Objective - Explain secure boot concepts: measured boot, verified boot, immutable root of trust, and how to chain signatures from ROM→BL→Kernel→Userland.

Prereqs - openssl for signature generation/verification examples.

Fixed parameters (demo key names) - bootpriv.pem, bootpub.pem, kernel.bin, kernel.sig

Correct Path (copy/paste)

# Sign kernel image with a private key
openssl dgst -sha256 -sign bootpriv.pem -out kernel.sig kernel.bin

# Verify signature using public key (on device bootloader)
openssl dgst -sha256 -verify bootpub.pem -signature kernel.sig kernel.bin

Break Case (single-variable change) - Skip signature verification step in the bootloader; demonstrate that modified kernel images boot unchecked.

Observation - Without verification, chain of trust breaks and any image can be installed.

Why - Secure boot depends on an immutable root of trust verifying each stage; skipping checks removes guarantees.

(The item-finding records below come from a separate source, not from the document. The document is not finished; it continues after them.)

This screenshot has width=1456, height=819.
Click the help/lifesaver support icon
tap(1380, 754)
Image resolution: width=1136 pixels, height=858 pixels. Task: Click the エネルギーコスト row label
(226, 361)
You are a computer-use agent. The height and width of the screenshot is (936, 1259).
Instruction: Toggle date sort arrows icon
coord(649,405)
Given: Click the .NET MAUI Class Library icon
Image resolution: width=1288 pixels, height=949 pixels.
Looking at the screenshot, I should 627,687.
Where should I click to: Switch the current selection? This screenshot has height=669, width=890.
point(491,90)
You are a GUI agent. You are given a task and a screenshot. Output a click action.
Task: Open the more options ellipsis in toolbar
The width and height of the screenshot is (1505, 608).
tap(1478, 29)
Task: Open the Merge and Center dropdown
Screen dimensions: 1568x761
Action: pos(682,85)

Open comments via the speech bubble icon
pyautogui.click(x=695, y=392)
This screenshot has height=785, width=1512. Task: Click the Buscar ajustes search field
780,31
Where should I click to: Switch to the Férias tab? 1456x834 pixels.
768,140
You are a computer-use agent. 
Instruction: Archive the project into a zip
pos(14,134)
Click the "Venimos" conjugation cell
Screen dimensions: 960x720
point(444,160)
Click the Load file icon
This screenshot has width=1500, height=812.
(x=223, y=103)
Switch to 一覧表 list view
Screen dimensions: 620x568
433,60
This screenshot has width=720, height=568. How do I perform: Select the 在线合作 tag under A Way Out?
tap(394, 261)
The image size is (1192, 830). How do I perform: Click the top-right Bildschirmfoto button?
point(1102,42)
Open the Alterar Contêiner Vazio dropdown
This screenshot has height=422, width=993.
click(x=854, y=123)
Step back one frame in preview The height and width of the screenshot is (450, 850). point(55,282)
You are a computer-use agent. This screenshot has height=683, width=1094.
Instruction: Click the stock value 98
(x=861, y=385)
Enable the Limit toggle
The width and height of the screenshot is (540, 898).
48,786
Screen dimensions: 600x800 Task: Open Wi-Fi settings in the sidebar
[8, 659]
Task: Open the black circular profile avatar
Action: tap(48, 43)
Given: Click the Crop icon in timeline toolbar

Hard Rules - Enforce signature verification in immutable code (ROM or first-stage bootloader). - Keep verification keys in protected storage; consider hardware-backed keys (TPM/TEE). - Support rollback protection (monotonic counters or anti-rollback metadata).

Homework - Sketch the chain of trust for your device and list where signatures and verification occur.